11.6.2 Nadere voorwaarden

Aan de wijzigingsbevoegdheid als bedoeld in lid 11.6.1 sub a en c worden de volgende voorwaarden gesteld:

  • a. de inpassing in het landschap moet op zorgvuldige wijze plaatsvinden; bij de beoordeling van het effect van ontwikkelingen op de ruimtelijke kwaliteit is het landschapstype waarbinnen de ontwikkeling plaatsvindt en het hiervoor opgestelde koesteransicht richtinggevend.

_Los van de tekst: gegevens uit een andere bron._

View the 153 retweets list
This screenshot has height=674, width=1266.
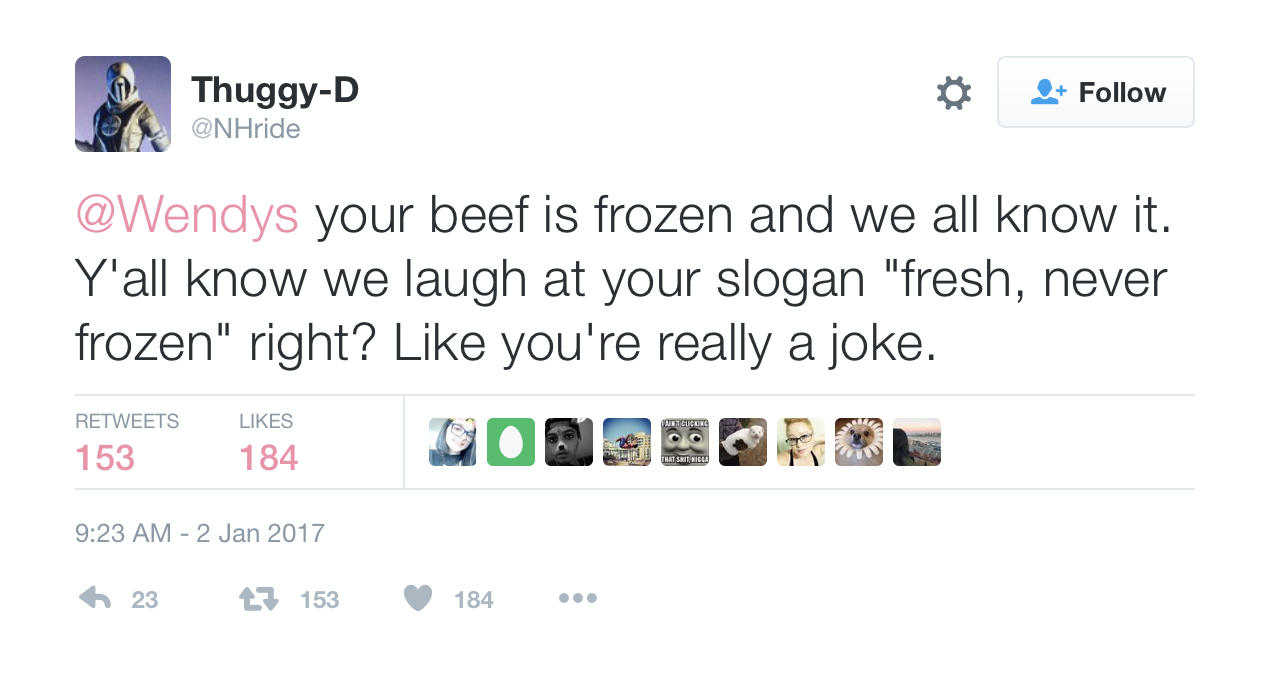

De landschapstypenkaart en bijbehorende koesteransichten maken als bijlage 3 onderdeel uit van deze regels;
  • b. het parkeren dient binnen het eigen erf plaats te vinden;
  • c. de (bedrijfs)activiteiten moet vanuit milieuoogpunt toelaatbaar zijn;
  • d. de wijziging mag niet toegepast worden binnen de Ecologische Hoofstructuur (EHS), zoals bepaald en begrensd in respectievelijk de artikelen 2.7.1 sub a en 2.7.2 onder 1 van de Omgevingsverordening Overijssel.